# Problem details
Give again, word for word, each line from the top of the listing through the line that holds "[button] (281, 81)".

BEGIN

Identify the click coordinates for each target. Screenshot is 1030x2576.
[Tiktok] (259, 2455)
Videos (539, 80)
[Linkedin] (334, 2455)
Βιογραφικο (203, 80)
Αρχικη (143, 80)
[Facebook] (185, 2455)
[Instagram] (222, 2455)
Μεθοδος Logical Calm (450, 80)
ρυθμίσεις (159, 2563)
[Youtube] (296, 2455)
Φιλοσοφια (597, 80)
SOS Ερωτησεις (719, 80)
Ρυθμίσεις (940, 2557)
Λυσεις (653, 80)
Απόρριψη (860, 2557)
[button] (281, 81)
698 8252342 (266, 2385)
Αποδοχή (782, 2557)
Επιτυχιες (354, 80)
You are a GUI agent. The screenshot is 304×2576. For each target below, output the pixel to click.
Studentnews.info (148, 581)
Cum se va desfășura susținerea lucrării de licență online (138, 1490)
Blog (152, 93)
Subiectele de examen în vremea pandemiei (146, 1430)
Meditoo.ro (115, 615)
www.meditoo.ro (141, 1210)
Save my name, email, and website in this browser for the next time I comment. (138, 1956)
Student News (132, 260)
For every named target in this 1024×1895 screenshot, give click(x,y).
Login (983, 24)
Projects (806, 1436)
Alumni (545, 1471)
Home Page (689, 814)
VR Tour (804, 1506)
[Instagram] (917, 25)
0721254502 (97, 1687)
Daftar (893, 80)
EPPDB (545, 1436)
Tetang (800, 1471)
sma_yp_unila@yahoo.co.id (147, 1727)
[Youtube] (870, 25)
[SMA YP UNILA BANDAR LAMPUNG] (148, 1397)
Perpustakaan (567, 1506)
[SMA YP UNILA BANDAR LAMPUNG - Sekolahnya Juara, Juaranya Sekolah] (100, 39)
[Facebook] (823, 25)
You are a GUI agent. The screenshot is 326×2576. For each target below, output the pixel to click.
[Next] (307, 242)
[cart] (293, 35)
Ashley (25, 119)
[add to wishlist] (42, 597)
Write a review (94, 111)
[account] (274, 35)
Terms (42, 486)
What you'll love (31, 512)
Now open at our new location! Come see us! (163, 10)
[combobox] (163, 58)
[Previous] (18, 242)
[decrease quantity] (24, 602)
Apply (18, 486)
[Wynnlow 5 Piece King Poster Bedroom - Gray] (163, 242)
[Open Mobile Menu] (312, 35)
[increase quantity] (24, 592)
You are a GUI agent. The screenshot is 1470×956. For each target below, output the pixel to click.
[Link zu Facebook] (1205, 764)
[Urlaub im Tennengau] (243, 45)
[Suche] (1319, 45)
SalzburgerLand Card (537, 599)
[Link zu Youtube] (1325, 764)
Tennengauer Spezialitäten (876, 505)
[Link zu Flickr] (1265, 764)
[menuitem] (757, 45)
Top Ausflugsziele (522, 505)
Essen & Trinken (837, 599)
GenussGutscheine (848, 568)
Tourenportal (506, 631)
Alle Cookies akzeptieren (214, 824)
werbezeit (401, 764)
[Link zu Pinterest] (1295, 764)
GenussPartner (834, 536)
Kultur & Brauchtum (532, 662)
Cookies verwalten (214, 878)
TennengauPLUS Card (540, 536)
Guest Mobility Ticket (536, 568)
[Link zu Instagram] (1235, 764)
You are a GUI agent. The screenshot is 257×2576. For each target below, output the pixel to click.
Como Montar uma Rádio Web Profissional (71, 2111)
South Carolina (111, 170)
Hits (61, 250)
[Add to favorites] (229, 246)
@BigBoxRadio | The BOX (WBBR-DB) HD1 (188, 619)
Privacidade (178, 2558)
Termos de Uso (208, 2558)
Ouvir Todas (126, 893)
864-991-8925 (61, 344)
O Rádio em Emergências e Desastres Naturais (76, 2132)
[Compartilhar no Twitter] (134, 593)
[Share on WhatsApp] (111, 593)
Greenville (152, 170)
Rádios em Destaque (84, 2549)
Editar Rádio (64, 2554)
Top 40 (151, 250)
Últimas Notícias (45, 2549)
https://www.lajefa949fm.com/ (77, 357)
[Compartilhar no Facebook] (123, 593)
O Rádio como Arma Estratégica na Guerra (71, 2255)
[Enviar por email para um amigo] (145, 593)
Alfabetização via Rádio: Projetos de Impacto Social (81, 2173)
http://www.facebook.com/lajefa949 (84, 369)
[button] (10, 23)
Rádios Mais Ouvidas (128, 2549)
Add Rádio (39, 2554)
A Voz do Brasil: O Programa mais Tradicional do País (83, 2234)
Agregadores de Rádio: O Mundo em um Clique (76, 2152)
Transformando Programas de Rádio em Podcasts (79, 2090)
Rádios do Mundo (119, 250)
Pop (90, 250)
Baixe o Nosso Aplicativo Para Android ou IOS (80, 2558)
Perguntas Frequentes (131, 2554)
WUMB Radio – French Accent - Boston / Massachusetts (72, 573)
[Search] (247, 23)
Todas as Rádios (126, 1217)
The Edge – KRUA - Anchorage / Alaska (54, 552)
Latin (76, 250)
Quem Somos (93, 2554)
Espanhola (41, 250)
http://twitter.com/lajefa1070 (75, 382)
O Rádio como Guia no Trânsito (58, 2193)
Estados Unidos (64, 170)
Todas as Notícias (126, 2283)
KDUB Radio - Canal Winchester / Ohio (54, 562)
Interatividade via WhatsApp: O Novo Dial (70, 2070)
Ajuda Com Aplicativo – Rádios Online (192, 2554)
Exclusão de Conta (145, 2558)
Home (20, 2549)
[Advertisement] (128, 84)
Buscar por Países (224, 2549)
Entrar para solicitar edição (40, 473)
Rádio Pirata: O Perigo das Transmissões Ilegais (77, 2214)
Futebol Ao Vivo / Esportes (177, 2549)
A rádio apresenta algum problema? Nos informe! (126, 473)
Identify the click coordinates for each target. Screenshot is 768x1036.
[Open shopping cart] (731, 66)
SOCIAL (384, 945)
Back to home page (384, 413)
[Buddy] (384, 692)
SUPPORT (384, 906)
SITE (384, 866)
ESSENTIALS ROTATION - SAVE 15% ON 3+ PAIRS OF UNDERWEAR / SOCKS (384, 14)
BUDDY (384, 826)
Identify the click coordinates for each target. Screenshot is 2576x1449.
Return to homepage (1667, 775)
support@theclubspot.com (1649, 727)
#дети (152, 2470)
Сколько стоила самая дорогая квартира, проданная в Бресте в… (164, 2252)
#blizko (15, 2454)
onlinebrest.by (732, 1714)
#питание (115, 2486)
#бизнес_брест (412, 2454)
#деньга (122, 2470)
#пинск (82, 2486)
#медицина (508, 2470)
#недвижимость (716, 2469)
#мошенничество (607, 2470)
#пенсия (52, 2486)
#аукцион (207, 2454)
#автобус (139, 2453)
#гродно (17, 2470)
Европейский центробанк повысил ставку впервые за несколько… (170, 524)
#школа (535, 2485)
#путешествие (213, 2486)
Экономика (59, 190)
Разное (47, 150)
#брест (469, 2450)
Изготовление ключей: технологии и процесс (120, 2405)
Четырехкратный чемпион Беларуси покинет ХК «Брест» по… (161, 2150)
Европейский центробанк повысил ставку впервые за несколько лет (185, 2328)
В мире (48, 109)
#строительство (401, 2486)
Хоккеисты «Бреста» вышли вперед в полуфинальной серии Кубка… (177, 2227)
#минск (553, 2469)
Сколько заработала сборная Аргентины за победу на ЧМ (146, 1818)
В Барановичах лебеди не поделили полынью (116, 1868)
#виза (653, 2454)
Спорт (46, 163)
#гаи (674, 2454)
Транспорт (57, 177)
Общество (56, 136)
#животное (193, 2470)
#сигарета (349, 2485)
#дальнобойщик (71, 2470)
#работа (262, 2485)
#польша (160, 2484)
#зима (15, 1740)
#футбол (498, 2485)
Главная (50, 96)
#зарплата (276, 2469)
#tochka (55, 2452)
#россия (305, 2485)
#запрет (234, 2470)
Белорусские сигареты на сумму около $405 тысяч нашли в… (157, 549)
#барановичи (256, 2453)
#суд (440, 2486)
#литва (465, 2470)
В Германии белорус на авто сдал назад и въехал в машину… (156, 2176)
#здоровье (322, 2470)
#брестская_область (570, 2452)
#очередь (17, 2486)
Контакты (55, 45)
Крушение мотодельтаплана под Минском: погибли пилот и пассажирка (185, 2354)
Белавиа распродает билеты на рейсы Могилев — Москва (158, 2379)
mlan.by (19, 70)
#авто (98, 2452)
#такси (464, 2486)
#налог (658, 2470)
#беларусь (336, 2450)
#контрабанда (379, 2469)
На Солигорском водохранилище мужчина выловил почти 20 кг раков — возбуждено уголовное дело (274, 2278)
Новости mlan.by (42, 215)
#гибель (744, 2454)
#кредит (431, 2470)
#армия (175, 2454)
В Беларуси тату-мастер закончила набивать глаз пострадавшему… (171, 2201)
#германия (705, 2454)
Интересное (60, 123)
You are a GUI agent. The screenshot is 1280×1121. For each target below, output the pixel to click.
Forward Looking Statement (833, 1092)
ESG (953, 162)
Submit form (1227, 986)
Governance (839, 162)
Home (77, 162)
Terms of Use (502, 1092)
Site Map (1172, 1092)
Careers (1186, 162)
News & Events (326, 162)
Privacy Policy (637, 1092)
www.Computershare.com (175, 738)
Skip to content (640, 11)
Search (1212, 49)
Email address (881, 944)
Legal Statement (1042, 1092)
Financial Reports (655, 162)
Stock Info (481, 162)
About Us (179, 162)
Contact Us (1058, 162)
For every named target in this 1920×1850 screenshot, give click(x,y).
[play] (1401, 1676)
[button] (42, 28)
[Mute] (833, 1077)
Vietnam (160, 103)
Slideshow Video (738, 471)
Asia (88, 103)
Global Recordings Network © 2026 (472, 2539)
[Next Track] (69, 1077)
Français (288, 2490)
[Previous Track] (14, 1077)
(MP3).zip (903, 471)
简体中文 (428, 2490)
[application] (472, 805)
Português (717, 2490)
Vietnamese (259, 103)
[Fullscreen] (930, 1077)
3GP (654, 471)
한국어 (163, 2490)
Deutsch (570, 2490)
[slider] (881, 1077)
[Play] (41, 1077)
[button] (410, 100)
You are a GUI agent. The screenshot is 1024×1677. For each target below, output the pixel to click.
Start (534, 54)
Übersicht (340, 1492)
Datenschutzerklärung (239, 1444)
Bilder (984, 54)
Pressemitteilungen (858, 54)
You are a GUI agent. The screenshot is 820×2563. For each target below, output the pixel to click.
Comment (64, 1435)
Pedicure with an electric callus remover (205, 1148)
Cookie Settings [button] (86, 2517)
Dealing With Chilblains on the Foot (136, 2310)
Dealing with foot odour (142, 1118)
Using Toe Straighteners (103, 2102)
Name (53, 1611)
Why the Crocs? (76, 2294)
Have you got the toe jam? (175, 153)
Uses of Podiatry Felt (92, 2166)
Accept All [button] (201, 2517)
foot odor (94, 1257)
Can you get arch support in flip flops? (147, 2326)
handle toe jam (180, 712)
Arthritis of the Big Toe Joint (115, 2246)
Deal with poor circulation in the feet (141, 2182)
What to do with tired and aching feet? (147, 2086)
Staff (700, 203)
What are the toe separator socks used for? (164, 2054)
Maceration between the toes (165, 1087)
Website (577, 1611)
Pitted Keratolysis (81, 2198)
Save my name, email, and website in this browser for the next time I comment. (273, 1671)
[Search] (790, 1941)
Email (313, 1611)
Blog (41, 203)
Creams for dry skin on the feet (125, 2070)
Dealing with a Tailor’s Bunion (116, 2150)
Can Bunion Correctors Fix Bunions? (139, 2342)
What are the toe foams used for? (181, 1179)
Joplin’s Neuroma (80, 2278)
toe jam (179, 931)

END

# Exercise output
Identify the click coordinates for each target. Screenshot is 1030x2576.
[Tiktok] (259, 2455)
Videos (539, 80)
[Linkedin] (334, 2455)
Βιογραφικο (203, 80)
Αρχικη (143, 80)
[Facebook] (185, 2455)
[Instagram] (222, 2455)
Μεθοδος Logical Calm (450, 80)
ρυθμίσεις (159, 2563)
[Youtube] (296, 2455)
Φιλοσοφια (597, 80)
SOS Ερωτησεις (719, 80)
Ρυθμίσεις (940, 2557)
Λυσεις (653, 80)
Απόρριψη (860, 2557)
[button] (281, 81)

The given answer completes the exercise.